If trust_dg is False, then we use a quadratic interpolation to estimate g'(0). If the relative error in this estimate is less than use_cubic_factor, then we use the cubic interpolation.

Raises :

:class:`NoDescentError` :

If a step cannot be found because function does not decrease fast enough, or step size is too small.

Notes

If the functional form is justified, then we know the slope of g(0) = -2g(0) so we can use two points to fit a cubic polynomial in order to find the optimal l:

g(l) = a_3 l^3 + b_3 l^2 - 2 g(0) l + g(0).

If we only have one point, then we set a_3=0.

If the functional form is not justified (for example, during a Broyden algorithm where the inverse Jacobian is approximate or incorrect) then this may fail because the slope g'(0) is incorrect (possibly even with an incorrect sign). In this case, we fit a quadratic to the previous two points:

g(l) = a_3 l^2 + b_2 l + g(0)

A test is made to see if b_2 \approx -2g(0). If so, then the cubic approximation is used, otherwise the quadratic approximation is assume (which may allow l < 0).

Examples

Here is a bad problem. The initial step is 500 but a step of about 1 is required, so l is about 1/500 = 0.002.

>>> f = lambda x: x**2 - 1
>>> df = lambda x: 2*x
>>> x0 = 0.001
>>> dx = - f(x0)/df(x0)
>>> def g(l):
...     print l
...     return abs(f(x0 + l*dx))**2
>>> l, g_l = line_search(g, g0=g(0), mesgs=_MESGS) 
0
1
-0.5
-0.166...
-0.076...
-0.033...
-0.014...
-0.006...
-0.002...
-0.001...

There are quite a few steps here because l must become small. The number of steps can be reduced by reducing the *_scale_factor parameters, but this runs the risk of overshooting and producing extremely small steps. (If the Jacobian is correct, then small enough steps will always be accepted unless at a local minimum).

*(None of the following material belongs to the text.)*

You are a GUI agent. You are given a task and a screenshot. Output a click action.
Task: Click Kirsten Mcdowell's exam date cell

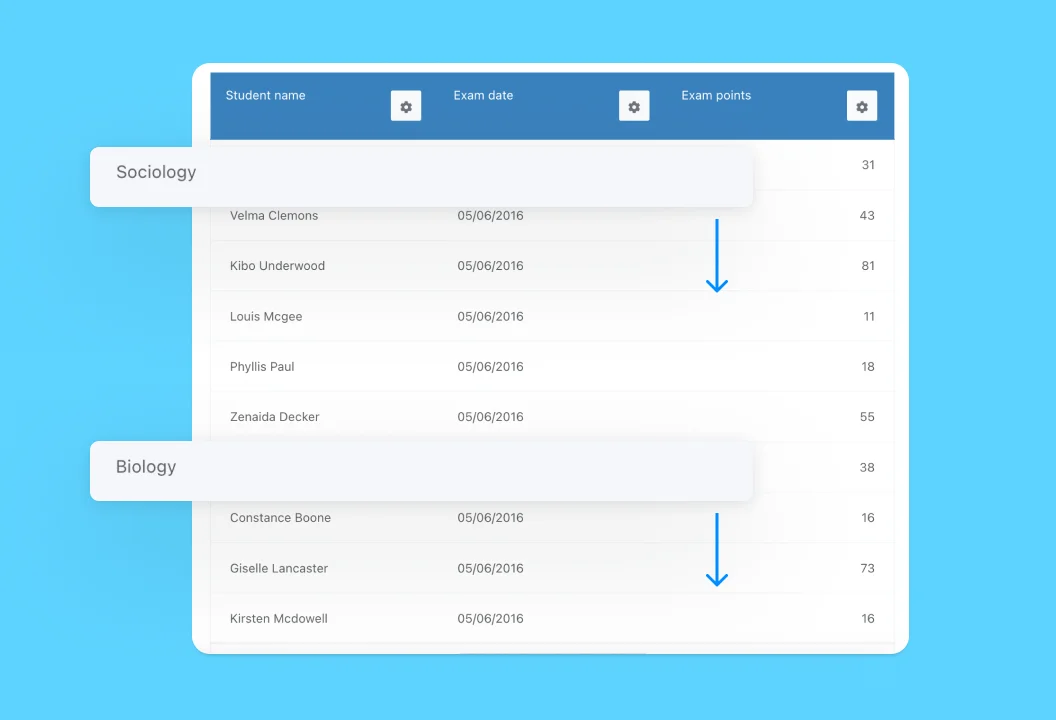click(490, 618)
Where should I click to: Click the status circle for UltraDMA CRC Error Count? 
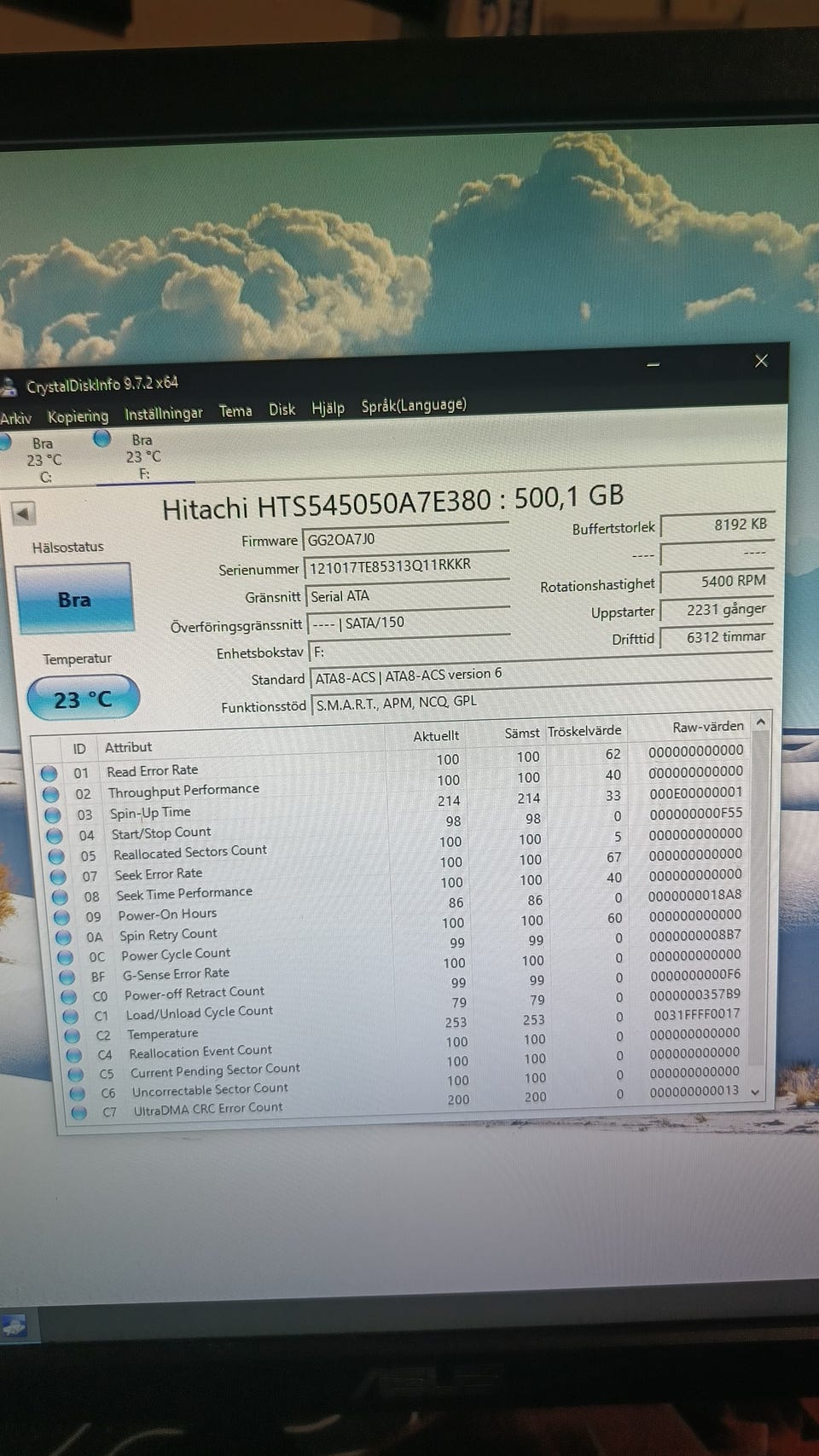click(x=79, y=1112)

Note that one can still get hung up at local extrema if not sufficiently close to the solution. In this case, the program should raise an exception.

>>> f = lambda x: (x - 3)*(x*x + 1)
>>> df = lambda x: 2*x**2 - 6*x
>>> x0 = 1 - 6**(1/2)/3
>>> dx = 0.1                        # Correct direction
>>> def g(l):
...     return abs(f(x0 + l*dx))**2
>>> l, g_l = line_search(g, g0=g(0), mesgs=_MESGS) 
Traceback (most recent call last):
   ...
NoDescentError: Minimum step-size reached l = ... < 1e-05, err = 2.9...
Perhaps a local minimum has been found?